No CEL but I was getting consistent A0BE, A0BF, A0C0, and A123 codes from the CAS system and 9CAB code from the body module. I also at times got A0B4, A0A9, and A0C1 errors from the CAS system. Always lots of clicking from the passenger footwell area.

Troubleshooting
Replaced the battery (original from 2010). It made the problem much better but still wouldn't always start with the first try, still had clicking in the passenger footwell. I put a battery tender on it since it doesn't get driven often and that didn't change anything.

Checked both engine ground cables (brand new before purchase) and cleaned all contact points. Suspecting bad positive cables somewhere like you, I used jumper cables to go from the battery to jump terminal in the engine back, no change. I do not have the IBS on my negative battery cable.

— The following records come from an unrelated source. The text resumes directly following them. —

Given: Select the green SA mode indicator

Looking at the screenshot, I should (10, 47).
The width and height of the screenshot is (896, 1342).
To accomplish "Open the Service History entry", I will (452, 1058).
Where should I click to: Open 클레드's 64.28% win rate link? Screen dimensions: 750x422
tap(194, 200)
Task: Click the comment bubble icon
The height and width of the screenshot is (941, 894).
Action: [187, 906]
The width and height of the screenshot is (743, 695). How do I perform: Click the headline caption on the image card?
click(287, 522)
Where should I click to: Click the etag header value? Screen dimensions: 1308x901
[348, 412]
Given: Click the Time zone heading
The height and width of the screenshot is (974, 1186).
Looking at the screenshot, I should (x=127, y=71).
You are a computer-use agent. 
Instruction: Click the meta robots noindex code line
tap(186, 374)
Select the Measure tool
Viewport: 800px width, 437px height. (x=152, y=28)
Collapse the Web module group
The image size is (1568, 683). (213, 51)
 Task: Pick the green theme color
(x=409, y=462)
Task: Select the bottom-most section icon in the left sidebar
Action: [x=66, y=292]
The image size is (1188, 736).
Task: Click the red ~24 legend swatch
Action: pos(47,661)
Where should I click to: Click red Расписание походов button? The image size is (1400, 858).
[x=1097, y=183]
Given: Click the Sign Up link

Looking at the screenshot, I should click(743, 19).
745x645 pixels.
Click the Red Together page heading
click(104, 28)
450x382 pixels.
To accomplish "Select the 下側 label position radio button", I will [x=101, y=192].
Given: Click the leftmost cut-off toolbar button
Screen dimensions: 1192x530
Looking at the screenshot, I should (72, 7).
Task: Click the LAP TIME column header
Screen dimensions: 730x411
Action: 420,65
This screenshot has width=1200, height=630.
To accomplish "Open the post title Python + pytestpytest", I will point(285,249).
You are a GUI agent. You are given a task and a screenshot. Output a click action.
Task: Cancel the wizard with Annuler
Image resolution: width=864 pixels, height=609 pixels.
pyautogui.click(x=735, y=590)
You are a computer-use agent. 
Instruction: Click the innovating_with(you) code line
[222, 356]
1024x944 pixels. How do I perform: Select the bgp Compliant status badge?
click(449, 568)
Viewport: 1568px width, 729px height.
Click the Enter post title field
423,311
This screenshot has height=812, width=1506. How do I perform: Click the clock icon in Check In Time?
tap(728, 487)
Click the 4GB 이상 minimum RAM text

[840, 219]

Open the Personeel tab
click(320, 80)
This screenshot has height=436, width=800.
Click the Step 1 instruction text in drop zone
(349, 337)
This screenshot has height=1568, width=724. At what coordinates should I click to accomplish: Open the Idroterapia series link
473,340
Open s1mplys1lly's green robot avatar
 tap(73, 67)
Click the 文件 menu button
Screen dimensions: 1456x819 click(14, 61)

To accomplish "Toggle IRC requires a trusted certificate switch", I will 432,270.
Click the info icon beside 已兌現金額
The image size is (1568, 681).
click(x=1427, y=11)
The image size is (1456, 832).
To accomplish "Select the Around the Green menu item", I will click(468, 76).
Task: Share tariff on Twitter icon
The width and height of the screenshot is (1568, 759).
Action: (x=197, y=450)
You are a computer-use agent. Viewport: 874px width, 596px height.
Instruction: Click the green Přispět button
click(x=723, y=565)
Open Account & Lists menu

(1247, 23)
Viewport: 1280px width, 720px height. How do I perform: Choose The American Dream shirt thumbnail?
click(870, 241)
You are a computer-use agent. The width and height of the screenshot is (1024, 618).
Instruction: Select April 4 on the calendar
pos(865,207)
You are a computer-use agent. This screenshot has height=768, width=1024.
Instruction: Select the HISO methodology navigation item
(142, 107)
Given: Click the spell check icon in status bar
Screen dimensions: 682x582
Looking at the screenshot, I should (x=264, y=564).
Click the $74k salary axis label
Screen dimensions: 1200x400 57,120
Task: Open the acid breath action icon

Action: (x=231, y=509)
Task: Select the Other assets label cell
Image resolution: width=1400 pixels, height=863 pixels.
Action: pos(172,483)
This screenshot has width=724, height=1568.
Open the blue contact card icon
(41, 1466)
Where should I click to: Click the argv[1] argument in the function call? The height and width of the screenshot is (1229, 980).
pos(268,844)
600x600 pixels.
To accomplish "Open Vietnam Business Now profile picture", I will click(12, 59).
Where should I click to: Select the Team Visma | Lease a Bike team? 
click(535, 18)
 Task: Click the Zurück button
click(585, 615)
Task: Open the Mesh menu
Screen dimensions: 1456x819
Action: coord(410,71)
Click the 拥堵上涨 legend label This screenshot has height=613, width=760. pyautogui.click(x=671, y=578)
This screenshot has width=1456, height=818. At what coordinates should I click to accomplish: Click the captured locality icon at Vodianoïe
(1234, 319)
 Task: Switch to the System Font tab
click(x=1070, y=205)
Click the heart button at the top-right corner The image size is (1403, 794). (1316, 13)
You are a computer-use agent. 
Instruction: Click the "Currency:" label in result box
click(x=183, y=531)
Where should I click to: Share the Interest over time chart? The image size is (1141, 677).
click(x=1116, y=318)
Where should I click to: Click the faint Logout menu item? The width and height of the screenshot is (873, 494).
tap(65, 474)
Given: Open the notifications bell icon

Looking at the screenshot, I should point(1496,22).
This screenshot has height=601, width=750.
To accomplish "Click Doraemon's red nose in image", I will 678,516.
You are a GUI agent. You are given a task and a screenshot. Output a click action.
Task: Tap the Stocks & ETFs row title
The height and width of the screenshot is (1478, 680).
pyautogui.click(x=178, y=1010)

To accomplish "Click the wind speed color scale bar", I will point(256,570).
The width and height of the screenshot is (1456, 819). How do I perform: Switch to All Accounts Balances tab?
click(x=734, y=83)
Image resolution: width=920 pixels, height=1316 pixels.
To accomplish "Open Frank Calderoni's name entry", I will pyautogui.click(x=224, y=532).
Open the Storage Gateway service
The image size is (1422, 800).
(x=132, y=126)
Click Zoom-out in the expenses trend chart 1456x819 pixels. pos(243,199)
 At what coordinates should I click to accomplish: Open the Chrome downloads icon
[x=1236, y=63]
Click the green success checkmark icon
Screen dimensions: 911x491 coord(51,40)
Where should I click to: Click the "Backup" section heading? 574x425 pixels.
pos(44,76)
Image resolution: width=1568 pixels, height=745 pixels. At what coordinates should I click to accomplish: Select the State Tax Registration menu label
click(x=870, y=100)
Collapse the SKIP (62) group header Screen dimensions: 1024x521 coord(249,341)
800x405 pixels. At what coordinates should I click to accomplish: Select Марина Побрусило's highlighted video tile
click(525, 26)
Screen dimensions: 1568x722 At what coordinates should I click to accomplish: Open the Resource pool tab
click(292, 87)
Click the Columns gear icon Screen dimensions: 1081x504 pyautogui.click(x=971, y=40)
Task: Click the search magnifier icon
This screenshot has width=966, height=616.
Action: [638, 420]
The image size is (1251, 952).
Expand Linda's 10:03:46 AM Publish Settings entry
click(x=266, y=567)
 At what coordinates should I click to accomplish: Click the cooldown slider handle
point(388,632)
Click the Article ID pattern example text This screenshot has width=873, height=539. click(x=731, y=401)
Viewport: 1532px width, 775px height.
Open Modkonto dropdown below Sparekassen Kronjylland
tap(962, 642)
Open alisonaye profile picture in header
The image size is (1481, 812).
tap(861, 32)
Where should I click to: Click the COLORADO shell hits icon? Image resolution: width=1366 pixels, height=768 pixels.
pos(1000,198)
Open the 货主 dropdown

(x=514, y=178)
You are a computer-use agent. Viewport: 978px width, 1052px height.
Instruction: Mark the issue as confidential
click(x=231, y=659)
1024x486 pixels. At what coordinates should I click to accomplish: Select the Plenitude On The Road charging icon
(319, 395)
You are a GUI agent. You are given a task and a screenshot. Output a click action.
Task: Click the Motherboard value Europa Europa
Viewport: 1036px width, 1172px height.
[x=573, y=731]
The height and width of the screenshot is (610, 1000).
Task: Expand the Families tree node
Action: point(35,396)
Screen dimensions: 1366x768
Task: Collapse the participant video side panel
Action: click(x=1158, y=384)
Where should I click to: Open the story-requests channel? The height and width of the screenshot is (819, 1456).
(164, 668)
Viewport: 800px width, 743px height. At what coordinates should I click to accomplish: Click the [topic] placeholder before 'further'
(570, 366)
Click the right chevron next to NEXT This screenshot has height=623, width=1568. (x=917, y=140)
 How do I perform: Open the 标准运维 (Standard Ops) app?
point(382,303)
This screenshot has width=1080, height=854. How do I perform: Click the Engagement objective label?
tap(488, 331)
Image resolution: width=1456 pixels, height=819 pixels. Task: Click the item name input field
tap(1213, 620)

Ultimately I believe the CAS module is failing due to the consistent codes, possibly caused by bad engine ground that were replaced right before my purchase. I sent my original CAS, a spare CAS, and both keys to Precision ECU for repair/cloning. They reviewed my codes and agreed it sounded like a bad CAS. It's currently on the way back to me so I'll find out soon if it worked.

I would suggest checking all battery cables and connections, IBS, both engine grounds, etc. Make sure the battery cable recall in the passenger footwell fuse box has been completed. Use jumper cables to connect the battery terminals, first just positive, then just negative, to rule out cable issues between the battery and the jump posts. Connect the engine directly to the chassis via a negative jumper cable to test engine grounds. Also, check any stored codes and clear to see what comes back.

Good luck!

Follow up
1+ year later and the car has been perfect since the install of the new CAS module. I bought a good used CAS module on eBay, sent it and my keys to Precision ECU, and it's been perfectly reliable as a daily driver since.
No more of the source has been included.